Auparavant, la taille mémoire des cartouches ou disquettes représentait une contrainte. Elle accompagnait celle de la limite technique due à la puissance brute de la machine sur laquelle on développait: couleurs limitées en nombre, tailles des sprites limitées en pixels ou nombre de plans autorisés restreints. Les développeurs, pas spécialisés pour un sou dans une branche plutôt qu'une autre, alternaient les fonctions à l'intérieur même d'un projet. Ils pouvaient s'occuper des graphismes comme des animations ou de la musique. Ils participaient à l'élaboration des concepts quand ils ne faisaient tout simplement pas tout, tout seuls! Il est évident que de telles conditions de travail débouchaient sur des problèmes. L'histoire de certains développements célèbres nous confirme qu'il fallait échafauder parfois des ruses de sioux pour parvenir à ses fins! Il fallait ici réduire les détails sur le sprite d'un personnage clé, là supprimer quelques passages d'une aventure et ailleurs remplacer du texte japonais et rédigé en idéogrammes par un texte plus simplement rédigé en syllabaire. Loin d'être une sinécure le développement devait représenter un casse-tête et pourtant…

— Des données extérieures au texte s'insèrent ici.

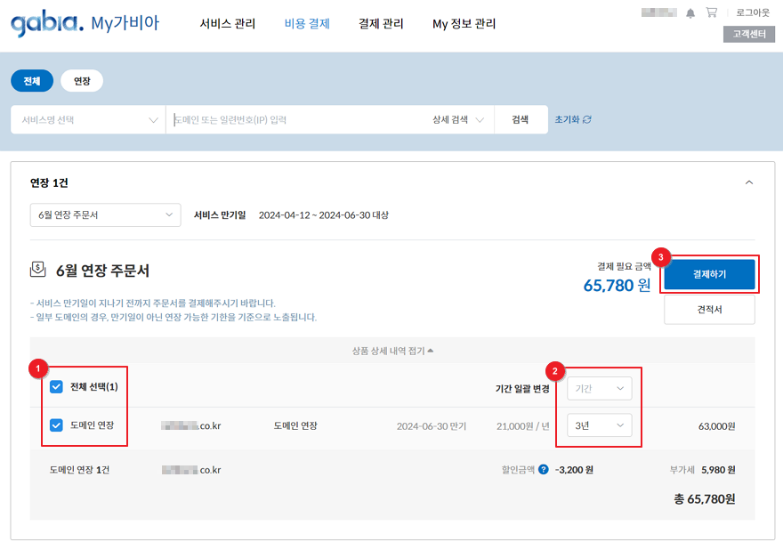Click the June renewal order document icon
The image size is (783, 550).
[x=37, y=270]
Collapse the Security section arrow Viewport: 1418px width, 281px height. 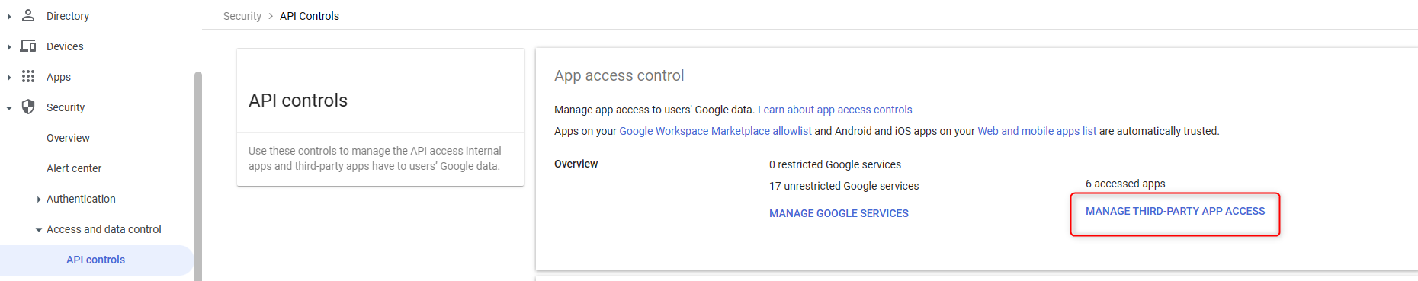coord(8,107)
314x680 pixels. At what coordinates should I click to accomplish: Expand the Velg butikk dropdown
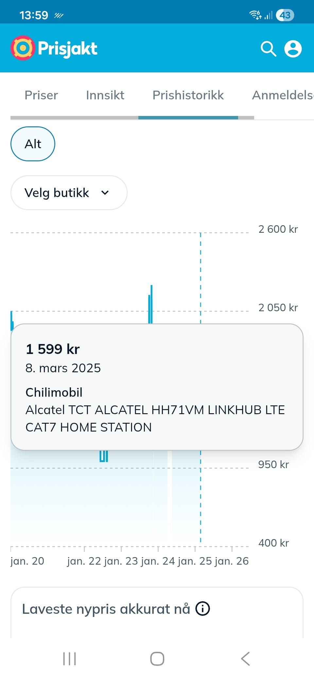point(69,193)
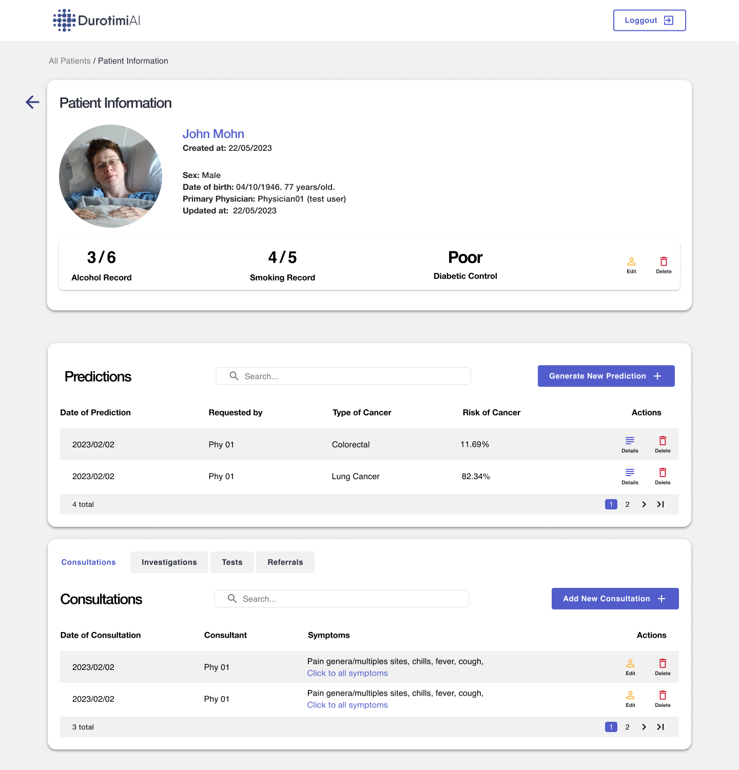Click the magnifier in Predictions search

click(234, 376)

Oui pourtant ce qui en résultait revêtait un caractère intemporel, très personnel et surtout, comme je l'ai déjà dit: artisanal.
Devoir supprimer tout ce qui pouvait être superflu, en murissant ses choix, en les opérant à regret, devoir optimiser ses idées, leurs représentations, être obligé de faire des consensus, tout cela conduisait à une forme de pureté simple que nous ne retrouvons plus aujourd'hui. Le corollaire avec l'école de jeu vidéo est simple. Puisque l'on a supprimé les contraintes techniques, il faut laisser aux développeurs la liberté de s'exprimer et utiliser la puissance à leur disposition pour créer des titres mettant l'imagination à profit. J'irais jusqu'à dire qu'il faudrait que la puissance des machines soit exploitée jusqu'à devenir insuffisante, de façon à obliger les créateurs à "bidouiller" comme auparavant pour retirer la quintessence de leurs idées. Mais bien évidemment cela ne se fait pas ainsi!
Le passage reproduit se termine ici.